_ABOUT THIS TASK_
Using the listing below, report each line holding the string "computer".

━━━

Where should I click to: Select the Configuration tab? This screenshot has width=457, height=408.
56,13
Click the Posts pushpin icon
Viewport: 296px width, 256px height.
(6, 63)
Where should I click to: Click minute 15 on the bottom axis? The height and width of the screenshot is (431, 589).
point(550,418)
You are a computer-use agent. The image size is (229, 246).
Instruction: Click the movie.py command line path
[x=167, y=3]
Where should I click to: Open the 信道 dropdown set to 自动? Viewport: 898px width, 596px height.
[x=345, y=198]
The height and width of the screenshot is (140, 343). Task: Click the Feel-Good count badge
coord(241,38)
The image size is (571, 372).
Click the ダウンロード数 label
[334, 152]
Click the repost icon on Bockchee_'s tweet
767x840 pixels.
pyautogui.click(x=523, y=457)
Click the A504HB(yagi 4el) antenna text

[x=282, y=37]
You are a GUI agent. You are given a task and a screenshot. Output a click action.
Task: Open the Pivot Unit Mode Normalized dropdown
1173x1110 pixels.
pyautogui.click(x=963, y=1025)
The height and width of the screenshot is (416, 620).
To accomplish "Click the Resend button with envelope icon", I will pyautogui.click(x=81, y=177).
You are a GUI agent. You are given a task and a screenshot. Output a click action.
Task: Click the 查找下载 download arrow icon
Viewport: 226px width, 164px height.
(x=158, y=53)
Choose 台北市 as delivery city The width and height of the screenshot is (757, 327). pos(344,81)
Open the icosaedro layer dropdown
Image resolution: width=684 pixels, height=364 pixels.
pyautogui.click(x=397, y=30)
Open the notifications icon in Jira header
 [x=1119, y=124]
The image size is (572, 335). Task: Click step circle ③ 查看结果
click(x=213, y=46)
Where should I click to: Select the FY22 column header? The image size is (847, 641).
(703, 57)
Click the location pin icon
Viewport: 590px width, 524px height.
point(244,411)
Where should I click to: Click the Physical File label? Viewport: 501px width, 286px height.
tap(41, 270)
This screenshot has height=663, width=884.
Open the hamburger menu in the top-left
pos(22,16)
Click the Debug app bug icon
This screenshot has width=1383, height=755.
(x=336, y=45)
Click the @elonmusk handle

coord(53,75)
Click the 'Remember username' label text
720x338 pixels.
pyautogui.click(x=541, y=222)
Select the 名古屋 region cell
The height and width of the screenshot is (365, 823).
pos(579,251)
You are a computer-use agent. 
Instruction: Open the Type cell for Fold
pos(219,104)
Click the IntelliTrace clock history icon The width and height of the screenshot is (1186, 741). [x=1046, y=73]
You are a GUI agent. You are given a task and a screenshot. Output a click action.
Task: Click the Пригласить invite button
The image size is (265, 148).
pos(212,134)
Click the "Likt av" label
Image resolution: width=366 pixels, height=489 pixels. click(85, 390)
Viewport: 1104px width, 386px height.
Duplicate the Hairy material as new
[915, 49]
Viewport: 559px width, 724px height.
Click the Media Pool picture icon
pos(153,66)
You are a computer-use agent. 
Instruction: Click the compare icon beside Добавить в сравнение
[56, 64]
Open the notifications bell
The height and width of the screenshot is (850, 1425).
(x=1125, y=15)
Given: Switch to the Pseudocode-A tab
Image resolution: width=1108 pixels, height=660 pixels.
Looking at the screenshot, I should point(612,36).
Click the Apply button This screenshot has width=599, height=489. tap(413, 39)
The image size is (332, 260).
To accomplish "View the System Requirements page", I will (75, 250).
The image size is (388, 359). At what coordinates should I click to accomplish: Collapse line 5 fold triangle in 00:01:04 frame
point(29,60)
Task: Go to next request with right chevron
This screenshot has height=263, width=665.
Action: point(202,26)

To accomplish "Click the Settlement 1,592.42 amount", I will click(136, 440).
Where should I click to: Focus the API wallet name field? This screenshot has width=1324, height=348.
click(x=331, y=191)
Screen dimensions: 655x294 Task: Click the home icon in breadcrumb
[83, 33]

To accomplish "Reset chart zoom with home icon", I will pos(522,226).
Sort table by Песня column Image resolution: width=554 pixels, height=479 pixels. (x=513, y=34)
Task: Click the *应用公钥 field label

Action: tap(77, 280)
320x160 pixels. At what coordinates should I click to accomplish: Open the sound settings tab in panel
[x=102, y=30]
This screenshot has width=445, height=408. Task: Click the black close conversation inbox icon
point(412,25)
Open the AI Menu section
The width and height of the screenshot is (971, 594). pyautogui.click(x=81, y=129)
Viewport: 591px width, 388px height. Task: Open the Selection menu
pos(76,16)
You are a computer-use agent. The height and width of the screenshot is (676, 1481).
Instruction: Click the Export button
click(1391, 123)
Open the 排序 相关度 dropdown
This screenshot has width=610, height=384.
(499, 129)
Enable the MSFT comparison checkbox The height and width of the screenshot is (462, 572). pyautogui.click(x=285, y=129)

━━━

_PROBLEM SOLUTION_
You are a computer-use agent. The image size is (229, 246).
You are a computer-use agent. 
You are a computer-use agent. 
You are a computer-use agent. The height and width of the screenshot is (676, 1481).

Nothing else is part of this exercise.